__WHAT IS EXPECTED__.
What must be written out is each line from the one holding "SMM (355, 902)" through the end of the records, word for word, minus any pictures.

Source data

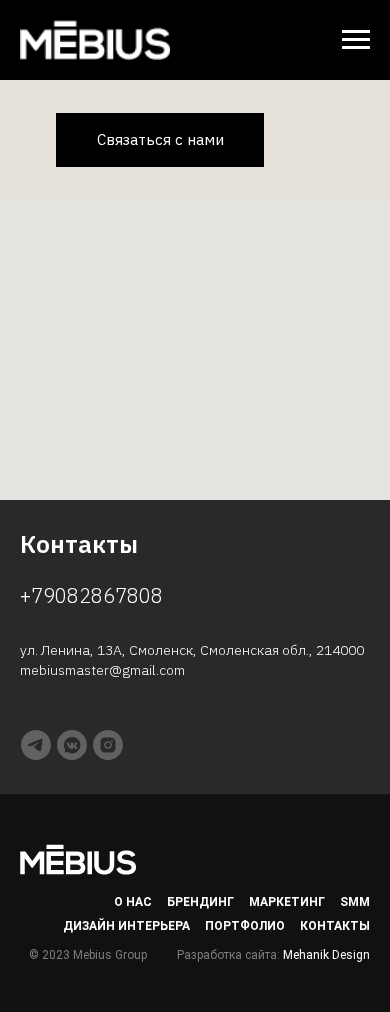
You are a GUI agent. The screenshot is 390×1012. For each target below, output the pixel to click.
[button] (160, 140)
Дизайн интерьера (126, 926)
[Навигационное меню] (356, 40)
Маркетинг (287, 902)
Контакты (335, 926)
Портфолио (245, 926)
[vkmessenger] (72, 745)
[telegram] (36, 745)
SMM (355, 902)
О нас (133, 902)
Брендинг (200, 902)
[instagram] (108, 745)
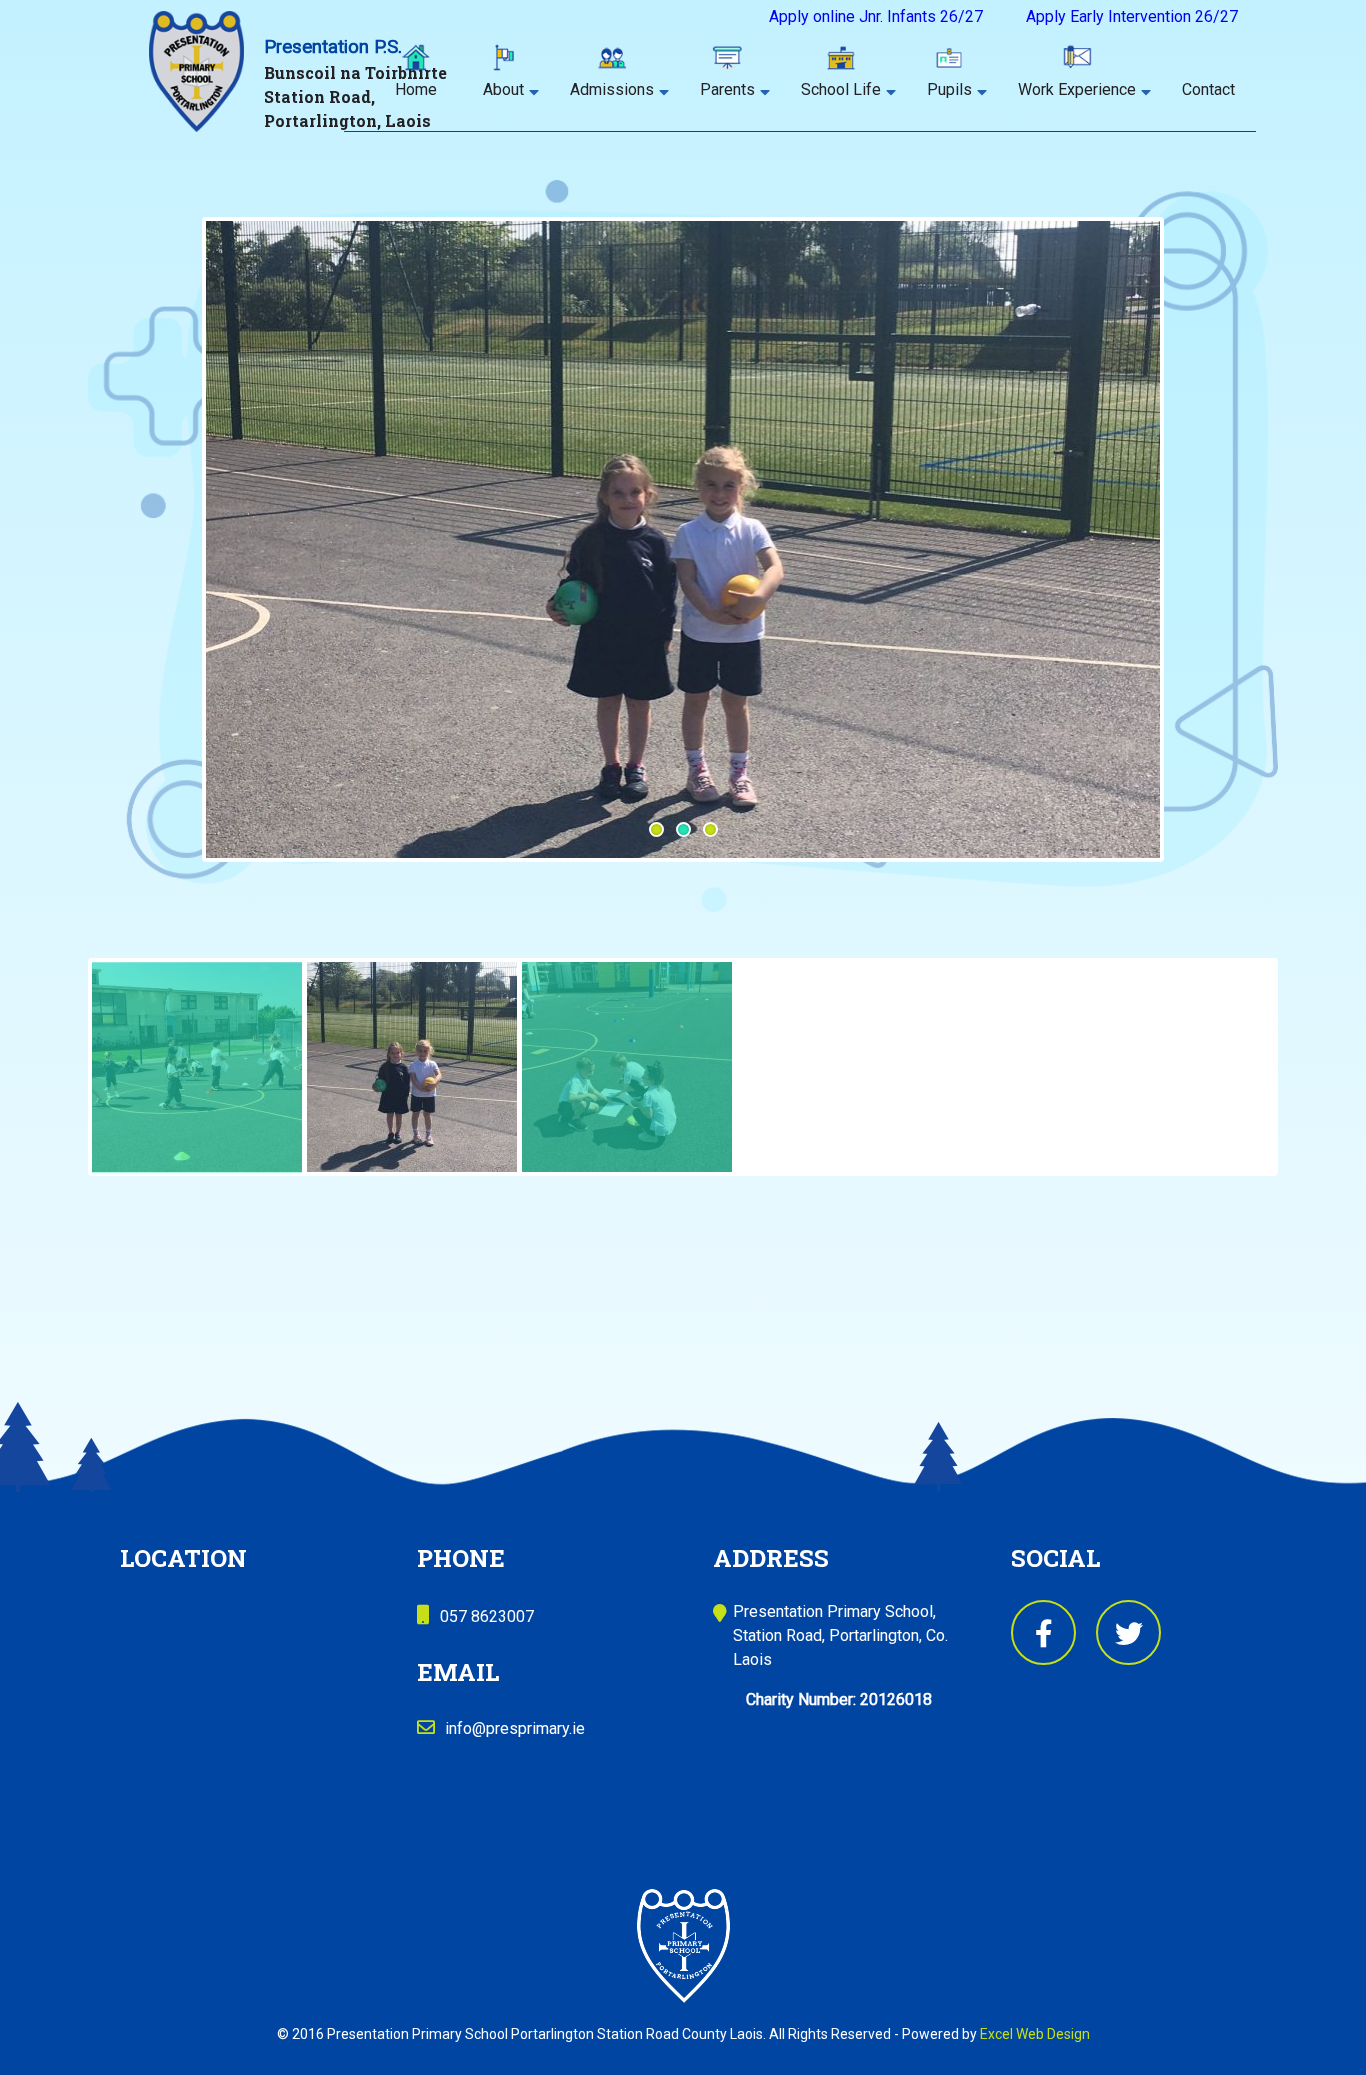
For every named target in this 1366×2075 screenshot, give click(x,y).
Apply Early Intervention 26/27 (1132, 16)
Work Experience (1077, 89)
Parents (727, 89)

__ANSWER TO THIS TASK__.
SMM (355, 902)
О нас (133, 902)
Брендинг (200, 902)
[instagram] (108, 745)
For every named target in this 1366×2075 screenshot, give click(x,y).
Apply Early Intervention 26/27 (1132, 16)
Work Experience (1077, 89)
Parents (727, 89)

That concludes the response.